■ WHAT YOU WILL DO
Return the full set of entries exactly. Omit none.

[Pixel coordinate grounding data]

╔══

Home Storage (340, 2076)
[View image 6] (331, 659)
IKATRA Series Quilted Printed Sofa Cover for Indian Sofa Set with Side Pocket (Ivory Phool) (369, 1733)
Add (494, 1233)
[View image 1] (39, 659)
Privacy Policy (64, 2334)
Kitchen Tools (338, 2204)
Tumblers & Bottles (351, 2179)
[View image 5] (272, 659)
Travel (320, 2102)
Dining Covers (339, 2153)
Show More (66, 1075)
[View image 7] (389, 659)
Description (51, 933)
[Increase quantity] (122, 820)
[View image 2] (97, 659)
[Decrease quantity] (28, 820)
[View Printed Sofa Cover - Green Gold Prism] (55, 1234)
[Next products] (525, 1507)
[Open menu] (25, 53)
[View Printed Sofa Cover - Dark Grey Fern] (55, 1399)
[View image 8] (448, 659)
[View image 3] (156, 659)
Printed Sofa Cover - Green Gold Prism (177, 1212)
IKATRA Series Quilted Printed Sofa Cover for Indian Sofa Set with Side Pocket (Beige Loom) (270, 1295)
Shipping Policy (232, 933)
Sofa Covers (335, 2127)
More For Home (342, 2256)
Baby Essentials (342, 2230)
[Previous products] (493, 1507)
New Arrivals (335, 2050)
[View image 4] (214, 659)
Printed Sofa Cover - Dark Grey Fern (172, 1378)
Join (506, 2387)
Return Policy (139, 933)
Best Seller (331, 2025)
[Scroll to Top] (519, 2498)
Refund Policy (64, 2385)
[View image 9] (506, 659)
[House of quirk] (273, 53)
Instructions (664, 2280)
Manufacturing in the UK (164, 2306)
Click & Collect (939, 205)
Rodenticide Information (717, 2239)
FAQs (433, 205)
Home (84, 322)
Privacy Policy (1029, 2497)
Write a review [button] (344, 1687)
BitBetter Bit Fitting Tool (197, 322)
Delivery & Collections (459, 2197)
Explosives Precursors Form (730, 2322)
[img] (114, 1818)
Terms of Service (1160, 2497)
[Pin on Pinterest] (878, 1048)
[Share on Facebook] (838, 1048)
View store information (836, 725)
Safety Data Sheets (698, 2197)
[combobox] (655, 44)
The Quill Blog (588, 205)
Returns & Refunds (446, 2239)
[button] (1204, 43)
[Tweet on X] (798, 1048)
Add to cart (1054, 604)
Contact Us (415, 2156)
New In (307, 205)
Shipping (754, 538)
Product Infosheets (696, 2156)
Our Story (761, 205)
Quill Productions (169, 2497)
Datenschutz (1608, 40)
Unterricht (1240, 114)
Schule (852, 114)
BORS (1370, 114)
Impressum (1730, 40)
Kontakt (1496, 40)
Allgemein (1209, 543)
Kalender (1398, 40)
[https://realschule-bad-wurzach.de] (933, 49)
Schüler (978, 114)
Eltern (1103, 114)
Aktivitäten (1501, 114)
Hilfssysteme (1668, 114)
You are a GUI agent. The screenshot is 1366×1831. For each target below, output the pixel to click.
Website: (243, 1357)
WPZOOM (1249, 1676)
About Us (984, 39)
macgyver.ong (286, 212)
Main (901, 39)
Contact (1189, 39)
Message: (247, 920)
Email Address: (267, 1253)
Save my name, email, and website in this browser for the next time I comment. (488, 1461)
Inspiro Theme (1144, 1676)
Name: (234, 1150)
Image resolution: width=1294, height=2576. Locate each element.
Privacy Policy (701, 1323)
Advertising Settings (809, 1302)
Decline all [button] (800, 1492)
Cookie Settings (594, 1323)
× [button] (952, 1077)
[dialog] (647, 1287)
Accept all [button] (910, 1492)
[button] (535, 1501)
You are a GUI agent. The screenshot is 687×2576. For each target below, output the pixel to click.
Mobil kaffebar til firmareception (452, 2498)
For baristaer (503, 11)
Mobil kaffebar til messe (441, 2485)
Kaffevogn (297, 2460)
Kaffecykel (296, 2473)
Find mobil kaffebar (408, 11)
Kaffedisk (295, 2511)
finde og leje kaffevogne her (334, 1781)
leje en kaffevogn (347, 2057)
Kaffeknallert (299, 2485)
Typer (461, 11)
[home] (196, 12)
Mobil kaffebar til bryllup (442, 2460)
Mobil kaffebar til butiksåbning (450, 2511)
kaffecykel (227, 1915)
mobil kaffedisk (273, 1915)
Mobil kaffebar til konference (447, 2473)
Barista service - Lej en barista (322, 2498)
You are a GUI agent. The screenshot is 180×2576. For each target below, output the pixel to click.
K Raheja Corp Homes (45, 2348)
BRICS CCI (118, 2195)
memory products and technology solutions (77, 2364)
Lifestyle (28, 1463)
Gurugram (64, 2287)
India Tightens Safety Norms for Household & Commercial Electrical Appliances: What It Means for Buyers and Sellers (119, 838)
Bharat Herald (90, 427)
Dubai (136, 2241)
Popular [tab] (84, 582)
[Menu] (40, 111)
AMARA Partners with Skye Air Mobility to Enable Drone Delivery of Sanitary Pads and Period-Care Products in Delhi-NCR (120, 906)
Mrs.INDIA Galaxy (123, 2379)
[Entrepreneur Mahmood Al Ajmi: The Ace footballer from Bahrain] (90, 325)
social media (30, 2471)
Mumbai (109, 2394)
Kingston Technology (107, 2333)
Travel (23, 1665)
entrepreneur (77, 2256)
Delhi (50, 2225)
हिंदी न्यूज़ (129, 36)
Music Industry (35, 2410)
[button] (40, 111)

╚══

■ EXERCISE OUTPUT
Home Storage (340, 2076)
[View image 6] (331, 659)
IKATRA Series Quilted Printed Sofa Cover for Indian Sofa Set with Side Pocket (Ivory Phool) (369, 1733)
Add (494, 1233)
[View image 1] (39, 659)
Privacy Policy (64, 2334)
Kitchen Tools (338, 2204)
Tumblers & Bottles (351, 2179)
[View image 5] (272, 659)
Travel (320, 2102)
Dining Covers (339, 2153)
Show More (66, 1075)
[View image 7] (389, 659)
Description (51, 933)
[Increase quantity] (122, 820)
[View image 2] (97, 659)
[Decrease quantity] (28, 820)
[View Printed Sofa Cover - Green Gold Prism] (55, 1234)
[Next products] (525, 1507)
[Open menu] (25, 53)
[View Printed Sofa Cover - Dark Grey Fern] (55, 1399)
[View image 8] (448, 659)
[View image 3] (156, 659)
Printed Sofa Cover - Green Gold Prism (177, 1212)
IKATRA Series Quilted Printed Sofa Cover for Indian Sofa Set with Side Pocket (Beige Loom) (270, 1295)
Shipping Policy (232, 933)
Sofa Covers (335, 2127)
More For Home (342, 2256)
Baby Essentials (342, 2230)
[Previous products] (493, 1507)
New Arrivals (335, 2050)
[View image 4] (214, 659)
Printed Sofa Cover - Dark Grey Fern (172, 1378)
Join (506, 2387)
Return Policy (139, 933)
Best Seller (331, 2025)
[Scroll to Top] (519, 2498)
Refund Policy (64, 2385)
[View image 9] (506, 659)
[House of quirk] (273, 53)
Instructions (664, 2280)
Manufacturing in the UK (164, 2306)
Click & Collect (939, 205)
Rodenticide Information (717, 2239)
FAQs (433, 205)
Home (84, 322)
Privacy Policy (1029, 2497)
Write a review [button] (344, 1687)
BitBetter Bit Fitting Tool (197, 322)
Delivery & Collections (459, 2197)
Explosives Precursors Form (730, 2322)
[img] (114, 1818)
Terms of Service (1160, 2497)
[Pin on Pinterest] (878, 1048)
[Share on Facebook] (838, 1048)
View store information (836, 725)
Safety Data Sheets (698, 2197)
[combobox] (655, 44)
The Quill Blog (588, 205)
Returns & Refunds (446, 2239)
[button] (1204, 43)
[Tweet on X] (798, 1048)
Add to cart (1054, 604)
Contact Us (415, 2156)
New In (307, 205)
Shipping (754, 538)
Product Infosheets (696, 2156)
Our Story (761, 205)
Quill Productions (169, 2497)
Datenschutz (1608, 40)
Unterricht (1240, 114)
Schule (852, 114)
BORS (1370, 114)
Impressum (1730, 40)
Kontakt (1496, 40)
Allgemein (1209, 543)
Kalender (1398, 40)
[https://realschule-bad-wurzach.de] (933, 49)
Schüler (978, 114)
Eltern (1103, 114)
Aktivitäten (1501, 114)
Hilfssysteme (1668, 114)
You are a GUI agent. The screenshot is 1366×1831. For each target below, output the pixel to click.
Website: (243, 1357)
WPZOOM (1249, 1676)
About Us (984, 39)
macgyver.ong (286, 212)
Main (901, 39)
Contact (1189, 39)
Message: (247, 920)
Email Address: (267, 1253)
Save my name, email, and website in this browser for the next time I comment. (488, 1461)
Inspiro Theme (1144, 1676)
Name: (234, 1150)
Image resolution: width=1294, height=2576. Locate each element.
Privacy Policy (701, 1323)
Advertising Settings (809, 1302)
Decline all [button] (800, 1492)
Cookie Settings (594, 1323)
× [button] (952, 1077)
[dialog] (647, 1287)
Accept all [button] (910, 1492)
[button] (535, 1501)
You are a GUI agent. The screenshot is 687×2576. For each target below, output the pixel to click.
Mobil kaffebar til firmareception (452, 2498)
For baristaer (503, 11)
Mobil kaffebar til messe (441, 2485)
Kaffevogn (297, 2460)
Kaffecykel (296, 2473)
Find mobil kaffebar (408, 11)
Kaffedisk (295, 2511)
finde og leje kaffevogne her (334, 1781)
leje en kaffevogn (347, 2057)
Kaffeknallert (299, 2485)
Typer (461, 11)
[home] (196, 12)
Mobil kaffebar til bryllup (442, 2460)
Mobil kaffebar til butiksåbning (450, 2511)
kaffecykel (227, 1915)
mobil kaffedisk (273, 1915)
Mobil kaffebar til konference (447, 2473)
Barista service - Lej en barista (322, 2498)
You are a GUI agent. The screenshot is 180×2576. For each target below, output the pixel to click.
K Raheja Corp Homes (45, 2348)
BRICS CCI (118, 2195)
memory products and technology solutions (77, 2364)
Lifestyle (28, 1463)
Gurugram (64, 2287)
India Tightens Safety Norms for Household & Commercial Electrical Appliances: What It Means for Buyers and Sellers (119, 838)
Bharat Herald (90, 427)
Dubai (136, 2241)
Popular [tab] (84, 582)
[Menu] (40, 111)
AMARA Partners with Skye Air Mobility to Enable Drone Delivery of Sanitary Pads and Period-Care Products in Delhi-NCR (120, 906)
Mrs.INDIA Galaxy (123, 2379)
[Entrepreneur Mahmood Al Ajmi: The Ace footballer from Bahrain] (90, 325)
social media (30, 2471)
Mumbai (109, 2394)
Kingston Technology (107, 2333)
Travel (23, 1665)
entrepreneur (77, 2256)
Delhi (50, 2225)
हिंदी न्यूज़ (129, 36)
Music Industry (35, 2410)
[button] (40, 111)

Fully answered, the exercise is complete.